Exercise goal >> Look through the listing below for the string "info". Show each line where it occurs.

Study material >>
○ ○ ○ ○ ○ ○ ○

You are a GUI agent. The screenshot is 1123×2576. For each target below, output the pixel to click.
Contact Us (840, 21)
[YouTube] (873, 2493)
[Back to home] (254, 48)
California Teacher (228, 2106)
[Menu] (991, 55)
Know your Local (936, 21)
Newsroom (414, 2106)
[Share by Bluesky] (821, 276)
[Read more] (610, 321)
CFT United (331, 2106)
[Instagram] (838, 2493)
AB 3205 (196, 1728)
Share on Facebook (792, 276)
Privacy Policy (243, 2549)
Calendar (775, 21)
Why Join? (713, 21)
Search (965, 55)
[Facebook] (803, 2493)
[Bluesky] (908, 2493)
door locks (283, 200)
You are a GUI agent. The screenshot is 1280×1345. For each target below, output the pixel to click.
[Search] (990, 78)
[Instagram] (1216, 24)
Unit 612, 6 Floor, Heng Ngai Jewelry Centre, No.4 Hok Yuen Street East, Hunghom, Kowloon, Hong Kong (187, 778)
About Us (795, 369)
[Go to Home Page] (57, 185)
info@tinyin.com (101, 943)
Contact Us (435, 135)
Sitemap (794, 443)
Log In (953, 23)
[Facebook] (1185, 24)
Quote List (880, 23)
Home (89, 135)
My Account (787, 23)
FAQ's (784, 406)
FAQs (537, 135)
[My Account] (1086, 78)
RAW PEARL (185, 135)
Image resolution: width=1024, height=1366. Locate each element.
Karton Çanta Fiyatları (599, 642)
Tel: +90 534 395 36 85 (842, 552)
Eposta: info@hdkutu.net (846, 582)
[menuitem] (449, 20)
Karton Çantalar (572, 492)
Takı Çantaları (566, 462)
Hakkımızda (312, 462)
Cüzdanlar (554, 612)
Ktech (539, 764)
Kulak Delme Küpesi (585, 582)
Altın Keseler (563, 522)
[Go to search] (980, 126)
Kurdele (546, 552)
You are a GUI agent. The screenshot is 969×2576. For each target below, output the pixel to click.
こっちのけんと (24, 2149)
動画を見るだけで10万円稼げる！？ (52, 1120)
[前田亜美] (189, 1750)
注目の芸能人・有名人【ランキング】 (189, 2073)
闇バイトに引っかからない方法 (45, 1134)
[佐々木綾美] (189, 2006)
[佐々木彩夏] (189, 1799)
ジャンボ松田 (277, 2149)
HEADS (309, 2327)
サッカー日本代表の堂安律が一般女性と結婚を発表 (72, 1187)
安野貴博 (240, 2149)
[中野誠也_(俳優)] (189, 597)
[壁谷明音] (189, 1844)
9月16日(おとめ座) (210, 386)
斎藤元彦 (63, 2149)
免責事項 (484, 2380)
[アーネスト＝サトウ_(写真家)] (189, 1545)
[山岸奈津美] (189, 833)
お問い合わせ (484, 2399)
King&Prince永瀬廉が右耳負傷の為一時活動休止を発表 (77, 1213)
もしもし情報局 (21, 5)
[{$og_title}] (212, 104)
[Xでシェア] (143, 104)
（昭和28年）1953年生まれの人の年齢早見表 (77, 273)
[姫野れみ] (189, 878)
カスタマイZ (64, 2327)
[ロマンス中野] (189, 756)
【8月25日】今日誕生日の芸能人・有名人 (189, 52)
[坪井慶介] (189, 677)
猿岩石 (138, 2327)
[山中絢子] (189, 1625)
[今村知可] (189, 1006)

○ ○ ○ ○ ○ ○ ○

Task result >>
info@tinyin.com (101, 943)
Eposta: info@hdkutu.net (846, 582)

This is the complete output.